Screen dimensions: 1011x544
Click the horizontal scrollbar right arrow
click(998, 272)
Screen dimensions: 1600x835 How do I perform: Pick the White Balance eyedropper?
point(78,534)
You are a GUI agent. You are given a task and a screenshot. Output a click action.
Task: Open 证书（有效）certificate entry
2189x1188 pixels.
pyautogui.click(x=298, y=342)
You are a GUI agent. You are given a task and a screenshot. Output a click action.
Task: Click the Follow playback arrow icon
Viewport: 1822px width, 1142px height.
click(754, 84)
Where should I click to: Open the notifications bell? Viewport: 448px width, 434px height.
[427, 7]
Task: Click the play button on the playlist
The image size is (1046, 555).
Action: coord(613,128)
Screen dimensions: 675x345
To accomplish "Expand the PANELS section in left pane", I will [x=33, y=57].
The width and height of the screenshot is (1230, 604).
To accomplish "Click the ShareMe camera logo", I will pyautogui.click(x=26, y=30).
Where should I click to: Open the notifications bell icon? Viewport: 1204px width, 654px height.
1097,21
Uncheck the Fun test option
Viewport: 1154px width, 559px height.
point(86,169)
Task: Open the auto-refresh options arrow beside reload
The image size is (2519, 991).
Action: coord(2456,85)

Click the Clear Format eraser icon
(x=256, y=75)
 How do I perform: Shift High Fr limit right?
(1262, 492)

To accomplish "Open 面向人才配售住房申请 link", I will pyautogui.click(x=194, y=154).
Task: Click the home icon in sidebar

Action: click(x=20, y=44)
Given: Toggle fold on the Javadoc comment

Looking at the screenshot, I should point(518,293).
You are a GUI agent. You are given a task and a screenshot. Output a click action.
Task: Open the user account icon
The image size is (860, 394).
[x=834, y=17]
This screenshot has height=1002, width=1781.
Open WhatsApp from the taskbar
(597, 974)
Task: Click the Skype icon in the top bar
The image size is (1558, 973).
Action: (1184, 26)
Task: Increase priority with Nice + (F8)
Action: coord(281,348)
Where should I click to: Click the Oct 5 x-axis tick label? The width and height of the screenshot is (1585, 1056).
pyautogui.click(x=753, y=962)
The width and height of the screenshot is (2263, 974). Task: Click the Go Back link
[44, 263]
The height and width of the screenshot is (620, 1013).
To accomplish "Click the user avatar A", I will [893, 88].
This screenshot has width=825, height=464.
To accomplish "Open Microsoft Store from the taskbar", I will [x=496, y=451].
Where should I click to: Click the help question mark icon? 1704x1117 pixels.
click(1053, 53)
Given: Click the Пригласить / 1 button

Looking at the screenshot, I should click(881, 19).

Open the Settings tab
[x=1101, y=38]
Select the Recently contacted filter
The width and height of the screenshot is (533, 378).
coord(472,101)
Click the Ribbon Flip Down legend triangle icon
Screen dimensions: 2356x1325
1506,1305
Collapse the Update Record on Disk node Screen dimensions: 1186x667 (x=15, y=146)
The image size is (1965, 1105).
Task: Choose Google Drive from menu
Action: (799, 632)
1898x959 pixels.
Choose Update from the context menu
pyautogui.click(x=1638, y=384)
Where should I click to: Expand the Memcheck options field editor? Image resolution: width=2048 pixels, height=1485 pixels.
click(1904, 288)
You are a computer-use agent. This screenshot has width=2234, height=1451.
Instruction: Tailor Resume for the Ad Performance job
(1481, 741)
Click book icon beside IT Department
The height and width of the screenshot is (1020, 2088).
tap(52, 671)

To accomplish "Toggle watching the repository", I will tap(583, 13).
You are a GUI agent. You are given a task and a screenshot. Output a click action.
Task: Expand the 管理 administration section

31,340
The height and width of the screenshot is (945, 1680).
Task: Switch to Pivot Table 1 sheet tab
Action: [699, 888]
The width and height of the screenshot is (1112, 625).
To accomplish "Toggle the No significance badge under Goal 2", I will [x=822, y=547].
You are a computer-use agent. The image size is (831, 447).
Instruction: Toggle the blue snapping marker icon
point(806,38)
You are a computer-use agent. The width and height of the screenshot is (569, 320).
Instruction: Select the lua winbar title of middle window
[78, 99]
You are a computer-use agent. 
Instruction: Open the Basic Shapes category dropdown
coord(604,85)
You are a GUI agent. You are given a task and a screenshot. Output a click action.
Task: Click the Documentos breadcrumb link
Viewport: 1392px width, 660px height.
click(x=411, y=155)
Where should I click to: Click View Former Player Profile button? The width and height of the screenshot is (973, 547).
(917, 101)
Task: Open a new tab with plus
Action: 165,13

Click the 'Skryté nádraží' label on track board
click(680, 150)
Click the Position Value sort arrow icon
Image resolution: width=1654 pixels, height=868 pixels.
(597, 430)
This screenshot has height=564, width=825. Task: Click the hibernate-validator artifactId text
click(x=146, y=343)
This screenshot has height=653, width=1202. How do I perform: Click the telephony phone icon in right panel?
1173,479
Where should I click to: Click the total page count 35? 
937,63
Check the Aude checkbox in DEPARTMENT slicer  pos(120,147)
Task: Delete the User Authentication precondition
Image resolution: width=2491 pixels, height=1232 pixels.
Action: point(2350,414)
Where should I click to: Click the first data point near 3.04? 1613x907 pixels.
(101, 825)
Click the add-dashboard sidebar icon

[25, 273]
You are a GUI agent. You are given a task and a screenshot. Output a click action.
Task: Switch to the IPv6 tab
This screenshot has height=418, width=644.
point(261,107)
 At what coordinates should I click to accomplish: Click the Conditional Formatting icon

■ ■ ■ ■ ■ ■ ■

Exercise prompt: Check each line of the material above for "computer" and say how many lines contain it, giving the number alone.

Solution to the exercise: 4